Restate the records below word for word, leaving nothing out.

Pixel coordinate grounding data
+===+

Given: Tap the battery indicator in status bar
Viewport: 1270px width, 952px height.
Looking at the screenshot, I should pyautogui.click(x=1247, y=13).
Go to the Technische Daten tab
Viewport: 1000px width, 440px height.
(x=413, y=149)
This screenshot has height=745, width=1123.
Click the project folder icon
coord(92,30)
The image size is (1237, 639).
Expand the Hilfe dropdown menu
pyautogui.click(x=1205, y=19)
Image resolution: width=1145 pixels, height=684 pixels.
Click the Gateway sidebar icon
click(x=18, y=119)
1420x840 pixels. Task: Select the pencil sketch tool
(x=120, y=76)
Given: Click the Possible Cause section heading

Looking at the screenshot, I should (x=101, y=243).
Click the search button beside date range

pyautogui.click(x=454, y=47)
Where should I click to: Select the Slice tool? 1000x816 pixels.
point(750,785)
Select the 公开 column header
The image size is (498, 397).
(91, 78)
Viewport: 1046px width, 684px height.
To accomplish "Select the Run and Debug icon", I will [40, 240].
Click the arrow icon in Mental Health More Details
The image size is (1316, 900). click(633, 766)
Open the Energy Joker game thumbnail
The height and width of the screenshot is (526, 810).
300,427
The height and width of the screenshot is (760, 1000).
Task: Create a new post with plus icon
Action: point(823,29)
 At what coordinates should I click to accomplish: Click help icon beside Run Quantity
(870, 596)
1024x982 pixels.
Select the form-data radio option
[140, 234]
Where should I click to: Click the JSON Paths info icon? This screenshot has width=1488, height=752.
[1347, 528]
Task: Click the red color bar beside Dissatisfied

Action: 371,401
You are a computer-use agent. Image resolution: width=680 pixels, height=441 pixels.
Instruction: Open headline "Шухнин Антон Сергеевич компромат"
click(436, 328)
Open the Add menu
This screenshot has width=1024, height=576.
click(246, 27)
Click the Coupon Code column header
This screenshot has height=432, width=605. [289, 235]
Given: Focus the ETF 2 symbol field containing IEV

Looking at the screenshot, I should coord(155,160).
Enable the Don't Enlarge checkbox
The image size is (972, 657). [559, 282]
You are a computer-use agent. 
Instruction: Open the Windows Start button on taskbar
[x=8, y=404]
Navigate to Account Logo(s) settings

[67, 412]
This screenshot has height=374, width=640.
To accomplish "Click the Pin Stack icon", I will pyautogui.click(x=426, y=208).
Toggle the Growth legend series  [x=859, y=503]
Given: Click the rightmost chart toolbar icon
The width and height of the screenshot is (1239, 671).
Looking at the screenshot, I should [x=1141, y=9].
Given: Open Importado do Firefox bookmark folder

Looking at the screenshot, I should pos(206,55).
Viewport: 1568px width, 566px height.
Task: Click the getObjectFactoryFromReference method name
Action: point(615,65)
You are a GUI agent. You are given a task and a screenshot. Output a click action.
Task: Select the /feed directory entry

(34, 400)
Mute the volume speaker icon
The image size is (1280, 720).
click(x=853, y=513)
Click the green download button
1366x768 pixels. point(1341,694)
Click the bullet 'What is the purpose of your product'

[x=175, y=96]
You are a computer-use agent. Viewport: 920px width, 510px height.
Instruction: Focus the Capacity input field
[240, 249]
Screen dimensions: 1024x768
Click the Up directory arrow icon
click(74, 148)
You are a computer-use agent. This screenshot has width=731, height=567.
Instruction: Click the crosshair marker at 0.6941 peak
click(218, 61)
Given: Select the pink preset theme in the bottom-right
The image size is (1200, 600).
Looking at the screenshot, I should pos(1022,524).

+===+

_Written answer_
Given: Tap the battery indicator in status bar
Viewport: 1270px width, 952px height.
Looking at the screenshot, I should pyautogui.click(x=1247, y=13).
Go to the Technische Daten tab
Viewport: 1000px width, 440px height.
(x=413, y=149)
This screenshot has height=745, width=1123.
Click the project folder icon
coord(92,30)
The image size is (1237, 639).
Expand the Hilfe dropdown menu
pyautogui.click(x=1205, y=19)
Image resolution: width=1145 pixels, height=684 pixels.
Click the Gateway sidebar icon
click(x=18, y=119)
1420x840 pixels. Task: Select the pencil sketch tool
(x=120, y=76)
Given: Click the Possible Cause section heading

Looking at the screenshot, I should (x=101, y=243).
Click the search button beside date range

pyautogui.click(x=454, y=47)
Where should I click to: Select the Slice tool? 1000x816 pixels.
point(750,785)
Select the 公开 column header
The image size is (498, 397).
(91, 78)
Viewport: 1046px width, 684px height.
To accomplish "Select the Run and Debug icon", I will [40, 240].
Click the arrow icon in Mental Health More Details
The image size is (1316, 900). click(633, 766)
Open the Energy Joker game thumbnail
The height and width of the screenshot is (526, 810).
300,427
The height and width of the screenshot is (760, 1000).
Task: Create a new post with plus icon
Action: point(823,29)
 At what coordinates should I click to accomplish: Click help icon beside Run Quantity
(870, 596)
1024x982 pixels.
Select the form-data radio option
[140, 234]
Where should I click to: Click the JSON Paths info icon? This screenshot has width=1488, height=752.
[1347, 528]
Task: Click the red color bar beside Dissatisfied

Action: 371,401
You are a computer-use agent. Image resolution: width=680 pixels, height=441 pixels.
Instruction: Open headline "Шухнин Антон Сергеевич компромат"
click(436, 328)
Open the Add menu
This screenshot has width=1024, height=576.
click(246, 27)
Click the Coupon Code column header
This screenshot has height=432, width=605. [289, 235]
Given: Focus the ETF 2 symbol field containing IEV

Looking at the screenshot, I should coord(155,160).
Enable the Don't Enlarge checkbox
The image size is (972, 657). [559, 282]
You are a computer-use agent. 
Instruction: Open the Windows Start button on taskbar
[x=8, y=404]
Navigate to Account Logo(s) settings

[67, 412]
This screenshot has height=374, width=640.
To accomplish "Click the Pin Stack icon", I will pyautogui.click(x=426, y=208).
Toggle the Growth legend series  [x=859, y=503]
Given: Click the rightmost chart toolbar icon
The width and height of the screenshot is (1239, 671).
Looking at the screenshot, I should [x=1141, y=9].
Given: Open Importado do Firefox bookmark folder

Looking at the screenshot, I should pos(206,55).
Viewport: 1568px width, 566px height.
Task: Click the getObjectFactoryFromReference method name
Action: point(615,65)
You are a GUI agent. You are given a task and a screenshot. Output a click action.
Task: Select the /feed directory entry

(34, 400)
Mute the volume speaker icon
The image size is (1280, 720).
click(x=853, y=513)
Click the green download button
1366x768 pixels. point(1341,694)
Click the bullet 'What is the purpose of your product'

[x=175, y=96]
You are a computer-use agent. Viewport: 920px width, 510px height.
Instruction: Focus the Capacity input field
[240, 249]
Screen dimensions: 1024x768
Click the Up directory arrow icon
click(74, 148)
You are a computer-use agent. This screenshot has width=731, height=567.
Instruction: Click the crosshair marker at 0.6941 peak
click(218, 61)
Given: Select the pink preset theme in the bottom-right
The image size is (1200, 600).
Looking at the screenshot, I should pos(1022,524).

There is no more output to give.